Good day and welcome to the week, my readers. Well, I posted in as many places as I could asking the reading public any ideas for the week. Alas only one person answered and offered up an actress that I am familiar with but had not explored with a great degree. My friend Hodge suggested the queen of the screen, the madam of misery and with such charisma and fashion, an icon for many. With a less than flattering tell-all book written by her adopted daughter, a film portraying her in the spotlight as obsessive compulsive, cruel and prone to fits of rage. With the illusion of pouty lips, it became known as Hunter's Bow Lips and she was credited as helping to converge America's dislike against lipstick.
|Ooo, she gonna whoop somebody.|
Having met Steven Spielberg on the set of Night Gallery as a young director and was a source of inspiration for his early years. A cultural icon started out in a collective of menial jobs to allow her time to continue and perfect her dancing. Entering in several contests she landed herself in a spot of a chorus line dancing her way through the Midwest and East Coast when after two years of this she simply moved to Hollywood for the next big step in being a star when she landed her first bit part as a showgirl in Pretty Ladies.
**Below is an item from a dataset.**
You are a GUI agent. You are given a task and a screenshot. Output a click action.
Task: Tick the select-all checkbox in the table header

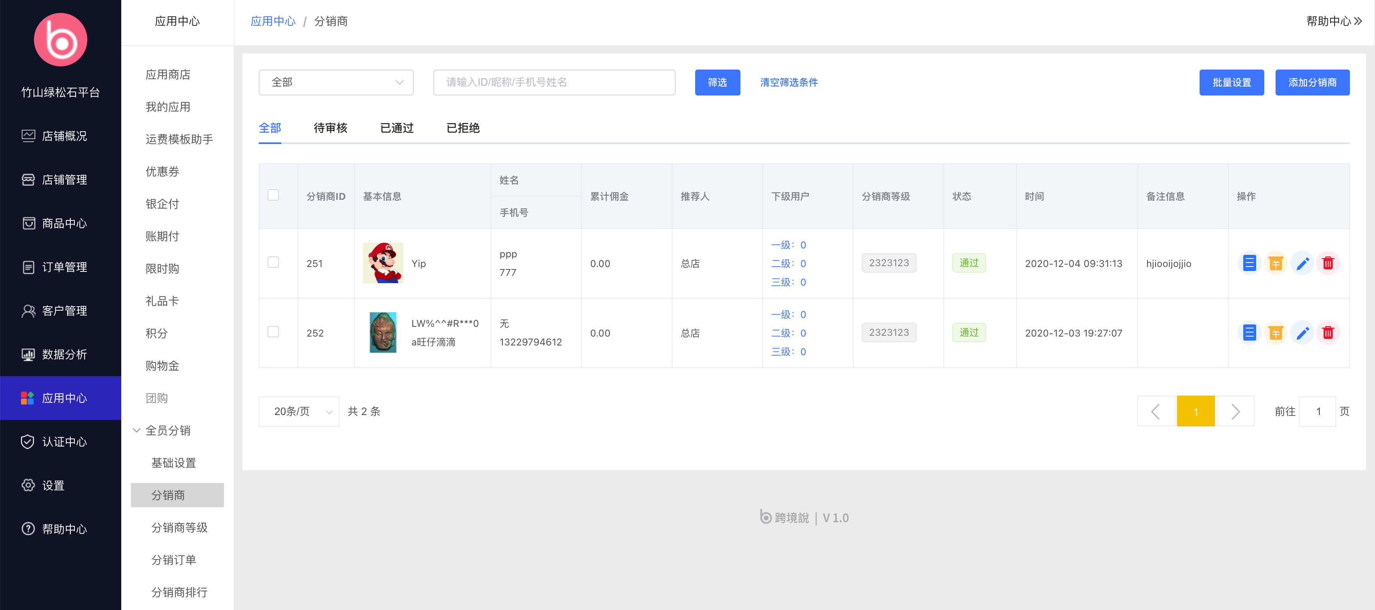click(x=273, y=195)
With the hurdles of the talkies driying up and handed more and more bit parts, Crawford grew tired of MGM studios and head for their primary rival Warner Brothers in the later 1940s, landed the plum role for Mildred Pierce allowed her to show her full range as an actress captivated the audience and earning her an Oscar for Best Actress. Born Lucille Fay LeSueur was informed by MGM mogul Louis B. Mayer to her stage name because according to his very narrow piggy little head that LeSeur sounded to close to sewer. Thus Joan Crawford was born.
With that in mind we will examine and go over the various well known titles of this actress that to this very day. Her following is as great as it was in the day and quite possibly more appreciated. Please sit back and enjoy Joan Crawford Week.